Is Joe Pa in trouble at Penn State?
Posted: Wednesday July 30, 2008 06:54AM ET
Penn State football received the "Outside The Lines" treatment Sunday, and it made the once-admired program looked like a renegade outfit with its revered coach seemingly out of touch with his team and its players. The show found that since 2002, 46 Penn State players have been charged with 163 criminal complaints. Forty-five of those complaints resulted in guilty pleas or convictions. Of the 46 players charged, 27 pleaded guilty or were convicted. More recently, to show the problem is getting worse, 17 players were charged in 2007 with 72 crimes. Nine charges resulted in guilty pleas. The numbers screamed about a lack of control by the coaching staff and a lack of discipline by the players. To those who have followed Joe Paterno closely in recent years, his response was expected. "I think you've done an awful lot of probing which bothers me that you might be on a witch hunt," he said. Asked about the widely held belief that he has given up day-to-day control of the program, Paterno said, "I have the same hands on that I've always had." That's quite a statement coming from a coach who freely admits he often works from home. To prove that he doesn't have control of the program, interviewer Steve Delsohn pointed out to Paterno that in its investigative report of the brawl Judicial Affairs wrote that two players said "all members of the team [were] sent a text message from the head coach threatening to remove them from the team if they came in to Judicial Affairs to speak to its director." Paterno's response to that attempt to circumvent the judicial process was that he doesn't know how to text message and that "I don't even have a computer." ..............

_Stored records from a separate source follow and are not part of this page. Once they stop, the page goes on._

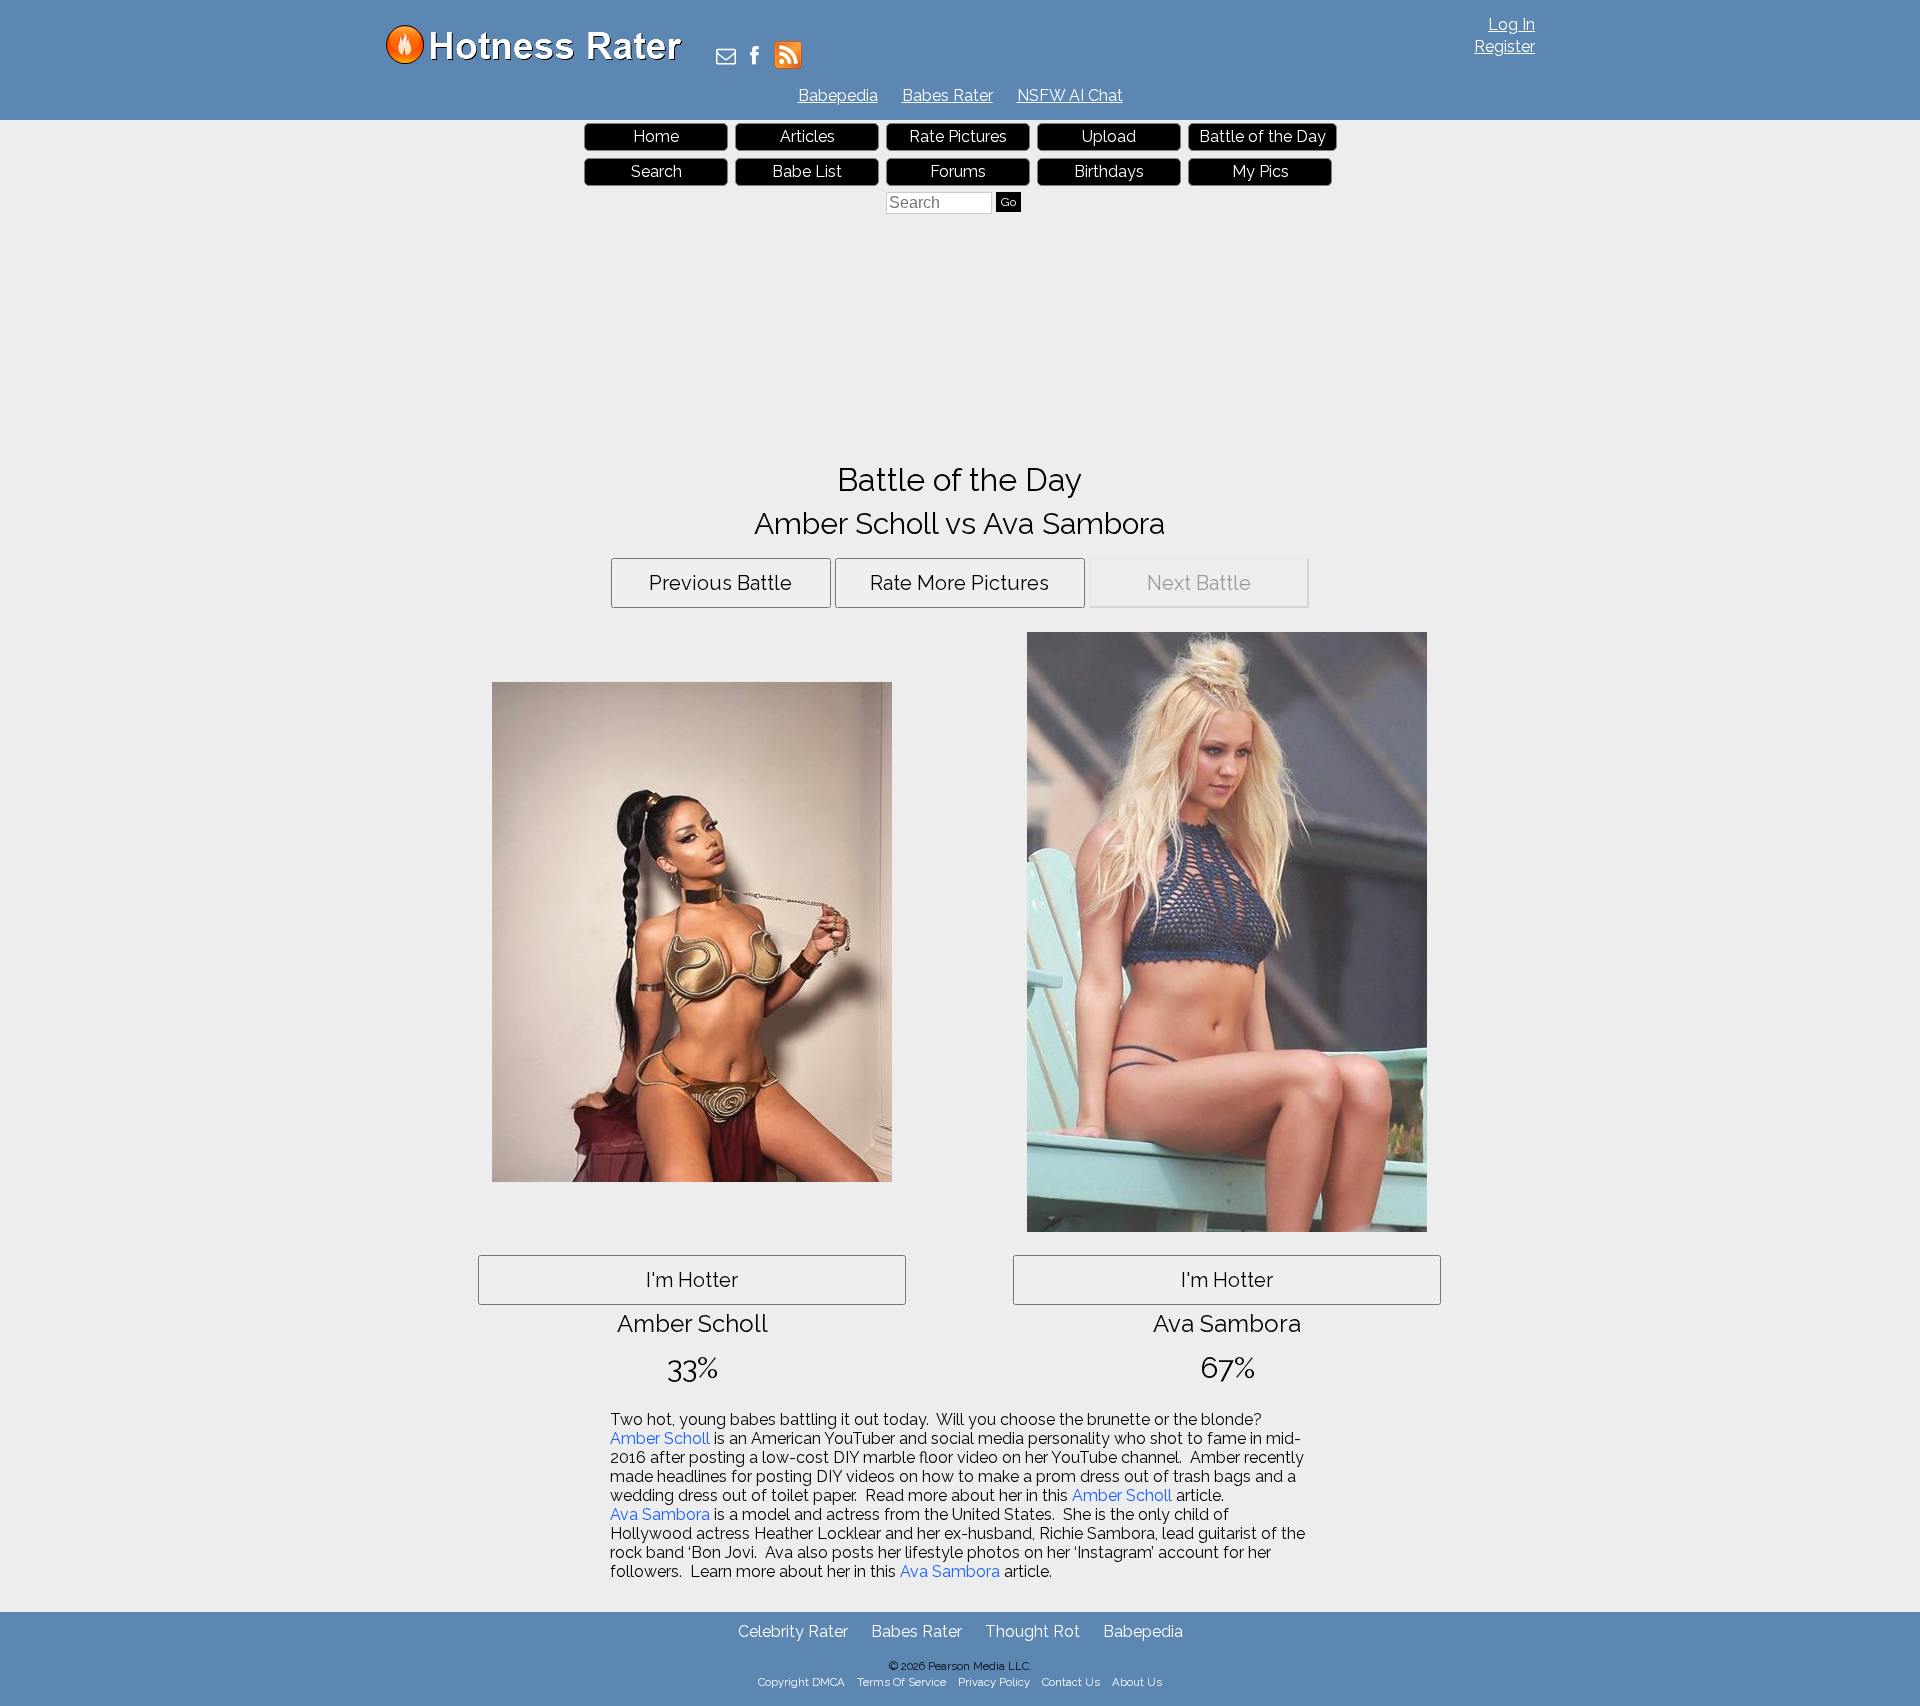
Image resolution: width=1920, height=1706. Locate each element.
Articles (807, 136)
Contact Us (1071, 1682)
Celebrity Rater (793, 1631)
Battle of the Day (1262, 136)
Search (656, 171)
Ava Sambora (660, 1514)
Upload (1109, 136)
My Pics (1260, 171)
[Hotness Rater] (541, 59)
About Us (1137, 1682)
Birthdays (1109, 171)
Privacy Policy (994, 1682)
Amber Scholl (660, 1438)
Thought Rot (1032, 1631)
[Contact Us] (726, 57)
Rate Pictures (958, 136)
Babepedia (838, 95)
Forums (958, 171)
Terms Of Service (901, 1682)
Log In (1511, 24)
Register (1504, 46)
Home (656, 136)
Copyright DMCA (801, 1682)
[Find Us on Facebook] (754, 57)
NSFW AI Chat (1070, 95)
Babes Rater (947, 95)
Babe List (807, 171)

I believe Joe Pa is getting "old" and that he's becoming increasingly out of touch with the nuances of today's college football world. Regardless he'll always be considered one of the best coaches of all time and one who did things the "right" way.
Where this plucked my string, is that I feel Tom Osborne did things the "right" way also. No more or less than Paterno. Yet, up until the last couple of years, the attitude given to Joe Pa has always been that of "sainthood" where as with Osborne its "all Lawrence Phillips, all the time". Anyone who still wants to refer to Paterno as St. Joe should be willing to put Osborne right along side (regardless of this article).
When we people talk about the "Mount Rushmore of College Football Coaches" I always hear Paterno and Bowden's names mentioned. I see no way one doesn't logically include Osborne with these two.